━━ Exercise data ━━
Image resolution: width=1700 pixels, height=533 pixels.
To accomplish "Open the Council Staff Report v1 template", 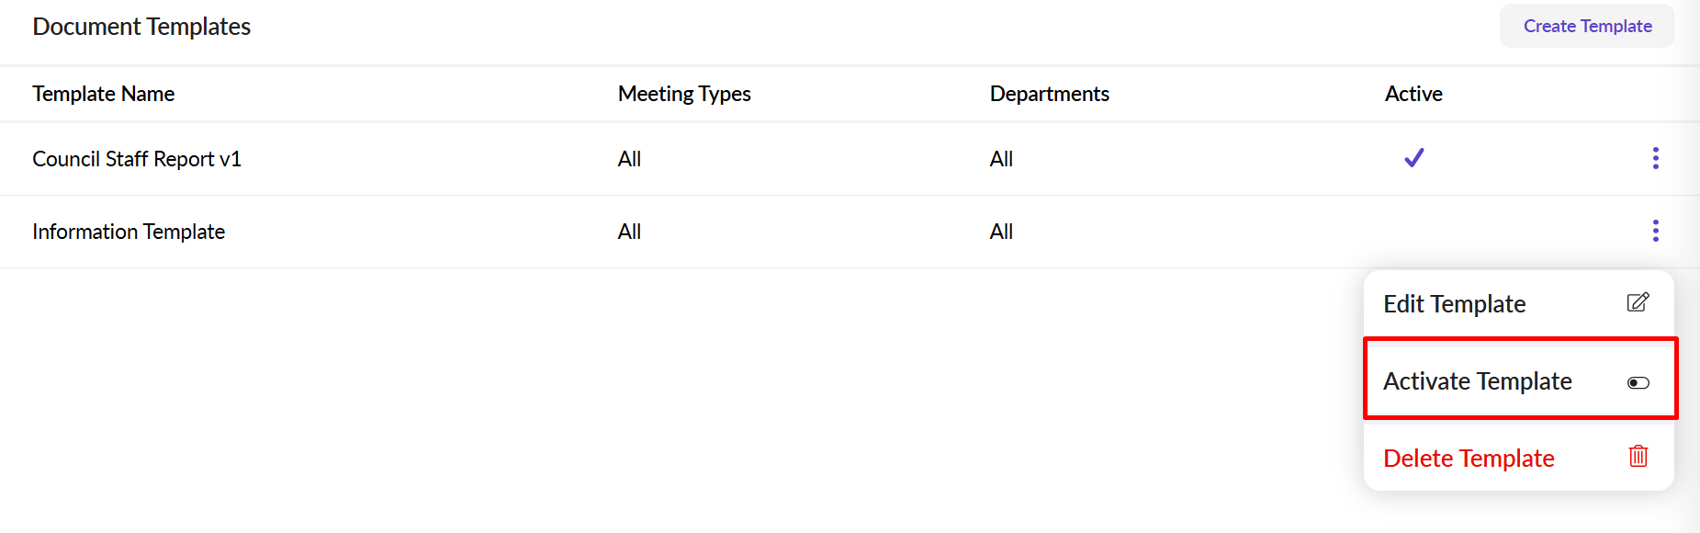I will pos(137,159).
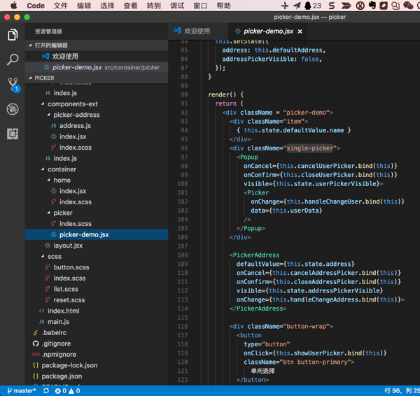Collapse the scss folder in the tree
420x396 pixels.
(x=54, y=257)
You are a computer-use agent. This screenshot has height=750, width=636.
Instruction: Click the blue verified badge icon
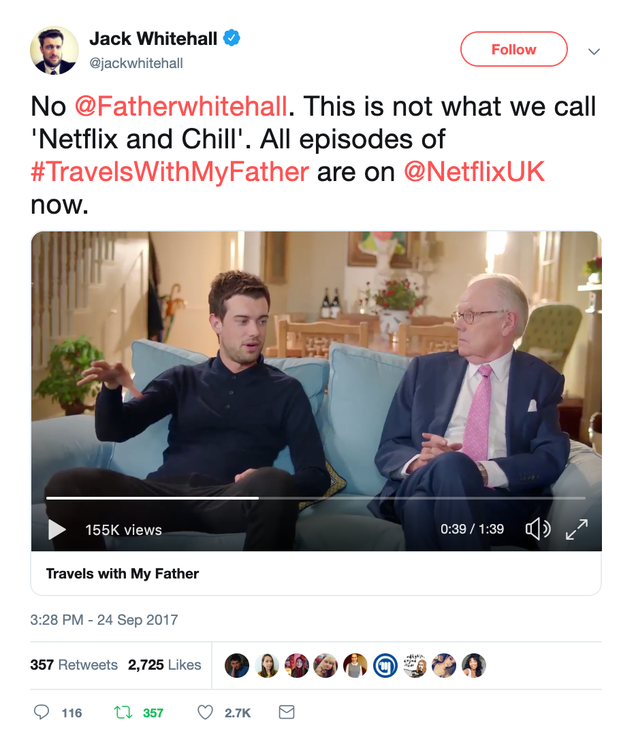click(x=232, y=39)
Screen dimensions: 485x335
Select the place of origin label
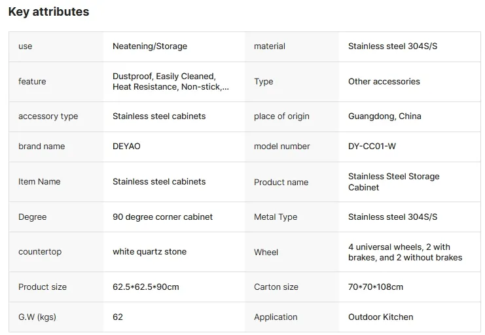coord(281,116)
━━━
Exercise requirements: Which of the lines above hold the string "height"? Pick each of them out.

Expected output:
Image resolution: width=1700 pixels, height=533 pixels.
You are a computer-use agent. This screenshot has height=750, width=636.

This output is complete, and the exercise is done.